Ema is a modern day twisted love/hate story with a killer soundtrack
The acclaimed music-infused Chilean drama Ema (now in cinemas) is worthy of its reputation, writes Cat Woods, with its profound comments on love, family, bodies, art and sex.
Chilean director Pablo Larrain’s film Ema leaves a cold chill in your bones for days—perhaps weeks—after seeing it. In its depiction of hugely flawed people, who love and destroy each other as if it’s all a game, it makes a profound statement on the darkness inherent in love, family, bodies, art and sex.
Mariana Di Girolama is the titular character, a professional reggaeton dancer whose sinuous movement, platinum hair and guileless face make her a brilliant and captivating dancer. She is wholly aware that those same assets are seductive tools to manipulate the men and women around her, which she does easily. The choreographer of the modern dance ensemble she performs in is her much older husband Gaston (the always impressive Gael Garcia Bernal), who lords his professional superiority over her during rehearsals and at home.
Neither of the lead characters are innocent
It appears, at first, that their relationship is easily explained in the historic cliché of an older power-hungry man manipulating his insecure, naive young wife. The question of who is manipulating who—and why—is never fully resolved and ultimately perhaps doesn’t matter, since neither of them are innocent of inflicting enormous pain.
Not least, upon a child, and that is where the bone-chilling element lies.
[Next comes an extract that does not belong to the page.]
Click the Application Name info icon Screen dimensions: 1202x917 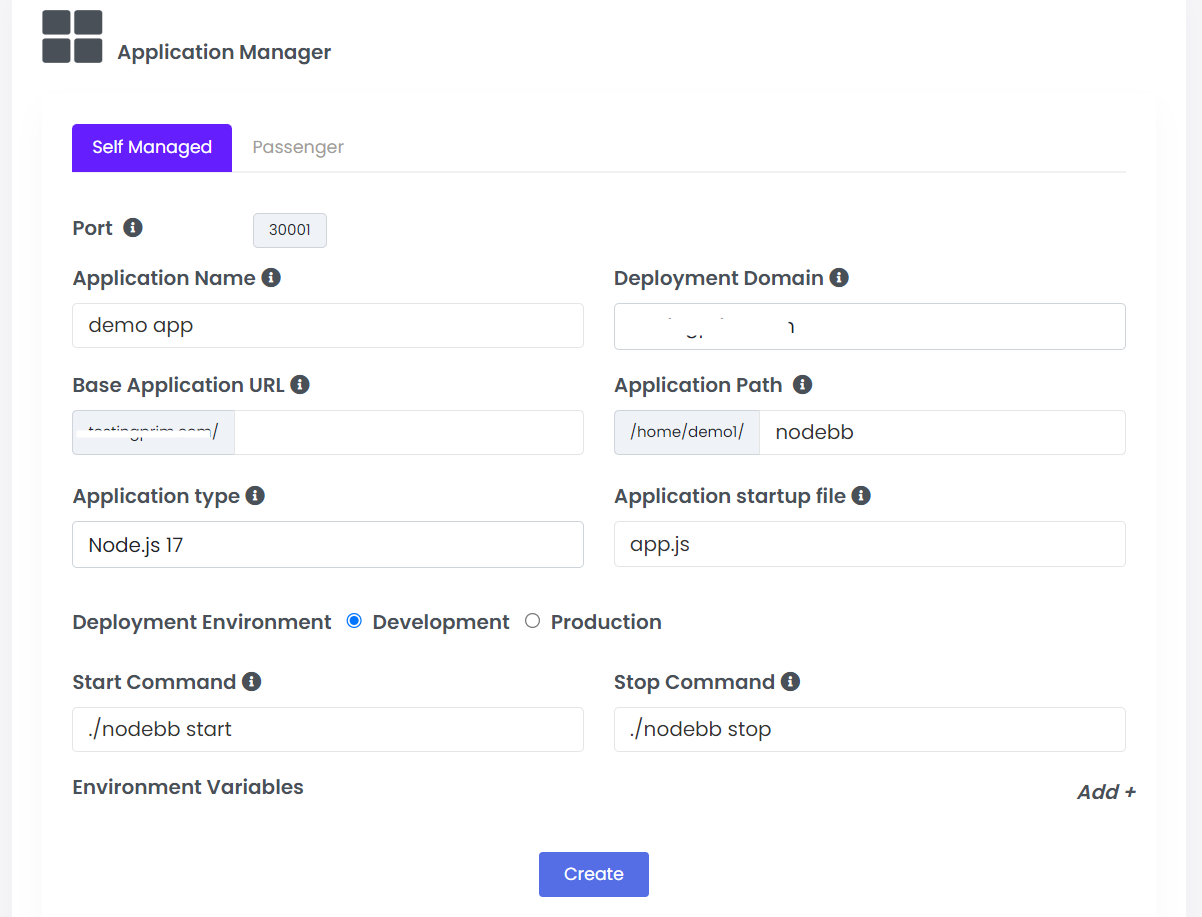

It quickly becomes clear that something disastrous has happened, causing the couple to return their 12-year-old adopted son, Polo, to child services. Ema meets with a social worker alone and later is confronted at home by the same woman, who accuses the couple of being unfit parents, and Ema particularly, of not having the capacity to be a mother. Ema’s rebuke is that Gaston is infertile, unfit to be a father, a failure.
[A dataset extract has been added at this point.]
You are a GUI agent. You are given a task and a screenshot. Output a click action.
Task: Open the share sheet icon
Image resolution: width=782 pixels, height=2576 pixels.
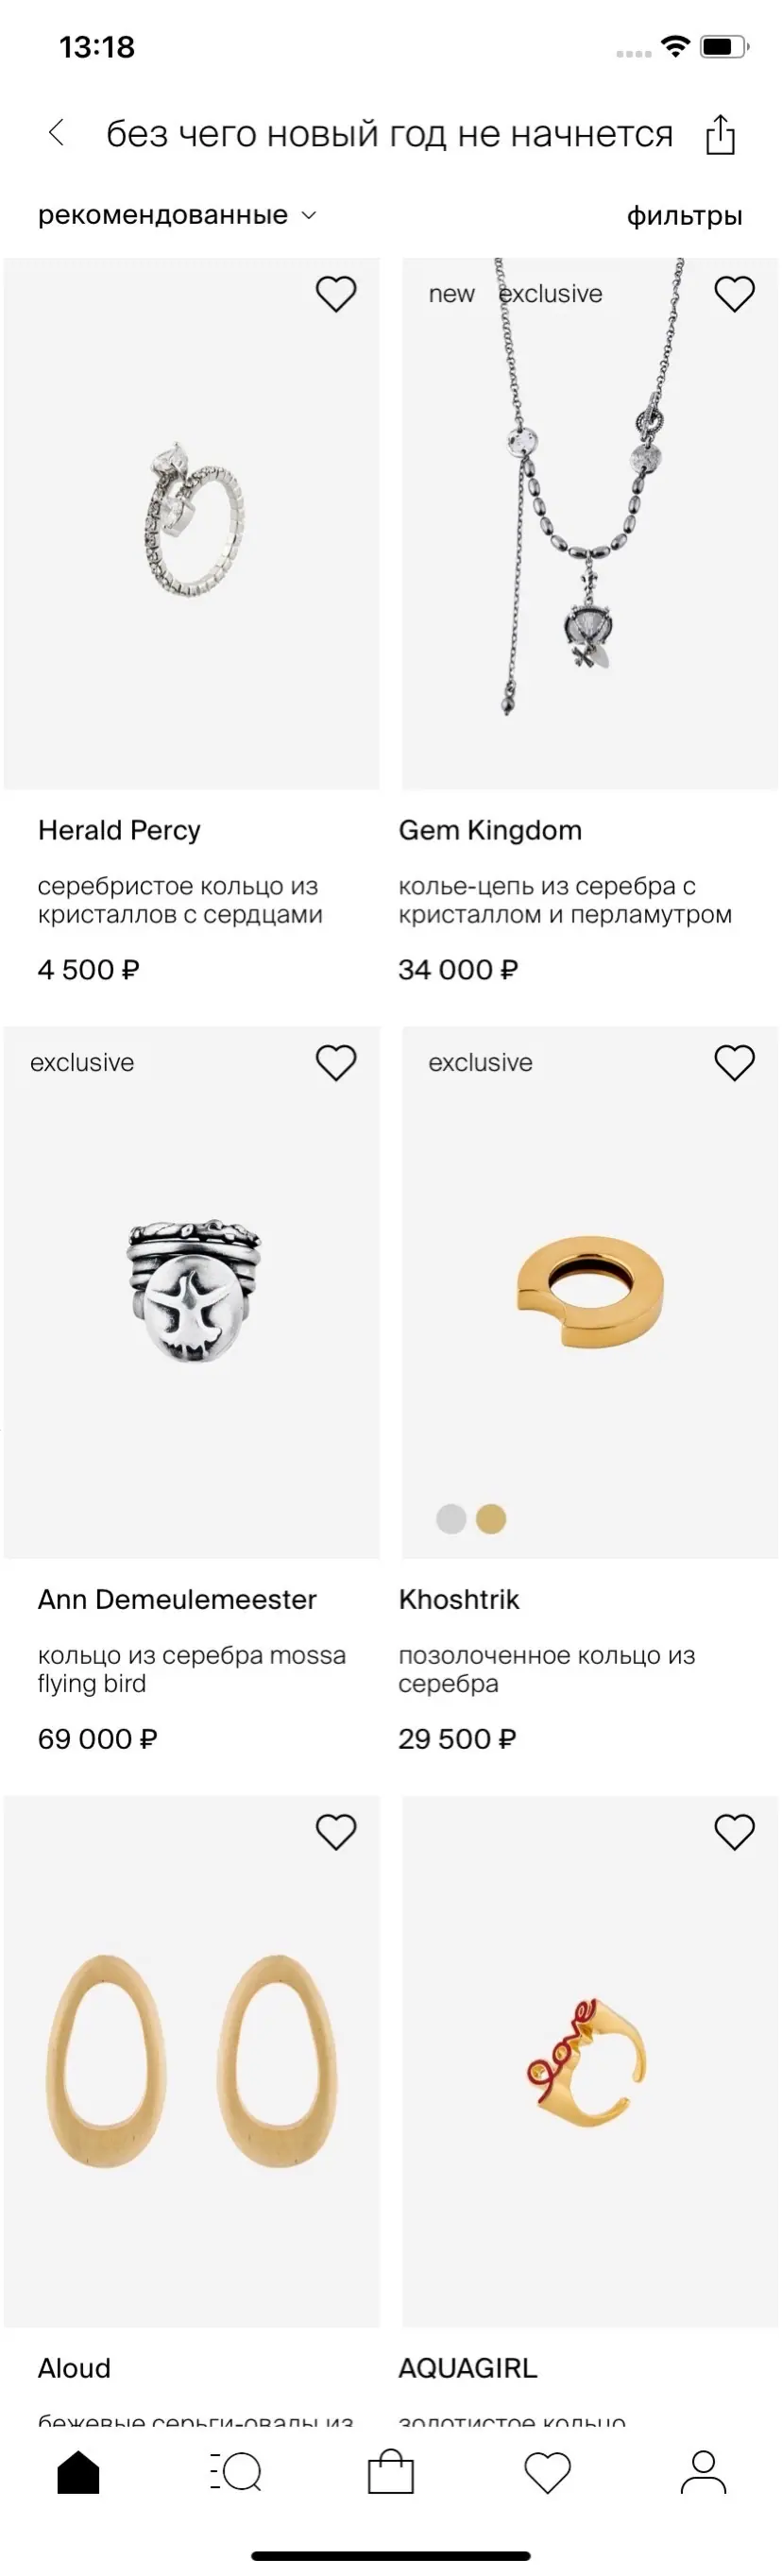[x=720, y=135]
Bodies and music are at the heart of this movie
The sexuality of dance and the primal, savage connection between bodies is at the heart of this movie. The female members of the dance troupe are like a pack of wolves, moving as one both in performance and on the streets. They live together, sleep together, have sex with one another, vow to protect each other at all costs. And they do. They aid Ema in strapping a fuel tank to her back and setting out in the early hours of morning to set alight cars and traffic lights. She is monstrous in these moments, delighting in the devastation she’s causing.
The music—a furious percussive reggaeton beat—is the perfect soundtrack for Gaston, Emma and Polo’s downward spiral. Chilean-American composer Nicolas Jaar is known for his experimental attitude to dance music, having released several albums and prolific remixes. He is in his element here, unleashing clashing, confronting soundscapes that occasionally break into club-worthy, Caribbean dance epics accompanied by popping chests and deep squats.
It’s a sinister dance that both bonds Gaston and Ema and erodes their humanity. They suck other people into their black hole in a very twisted attempt to keep themselves entertained and from having to admit how enormously flawed they are.
A new take on Who’s Afraid of Virginia Woolf?
Though it may seem far-fetched, Larrain’s horror-dance flick bears similarities in theme to Edward Albee’s 1962 play Who’s Afraid of Virginia Woolf?, later made into a movie starring Richard Burton and Elizabeth Taylor as George and Martha. Though they snarl at one another, landing the most vicious, cruel accusations and observances, there is no question that they need one another. It is after a particularly drunken, argumentative night with George’s new workmate and his wife that Martha reflects:
“You know, there’s only been one man in my whole life that has ever made me happy. You know that? One. George, my husband…George, who is out somewhere there in the dark, who is good to me, and whom I revile, who can keep learning the games we play as quickly as I can change them…Whom I will not forgive for having seen me and having said, ‘Yes, this will do. Who has made the hideously hurting, the insulting mistake of loving me and must be punished for it.”
The malice and interdependence within George and Martha’s relationship in the classic play/movie “Who’s Afraid of Virginia Woolf” has parallels with the self-destructive relationship of Gaston and Ema. In both movies, despite how horrid each of the characters seems on the surface, they are – disturbingly – relatable in some aspect. In their hurt and dependency, there is something deeply human and sympathetic about them. You feel for them, even as they’re inflicting the worst pain on one another.
What keeps Gaston and Ema intertwined, physically and emotionally to one another? Even as they accuse one another of being failed parents and people, they still have desperate sex, clinging to each other breathlessly. Whether this is love or punishment, it’s up to the viewer to decide. Until the closing moments and beyond, it is difficult to know who to sympathise with, if anyone. Is it Polo—a pawn in their twisted idea of family? Is it Ema, who perhaps never knew any other type of love than an abusive one? Is it Gaston, whose wife and child are both prone to setting things—and people—alight?
That’s the beauty and the horror of Ema: these questions haunt you long after the closing credits.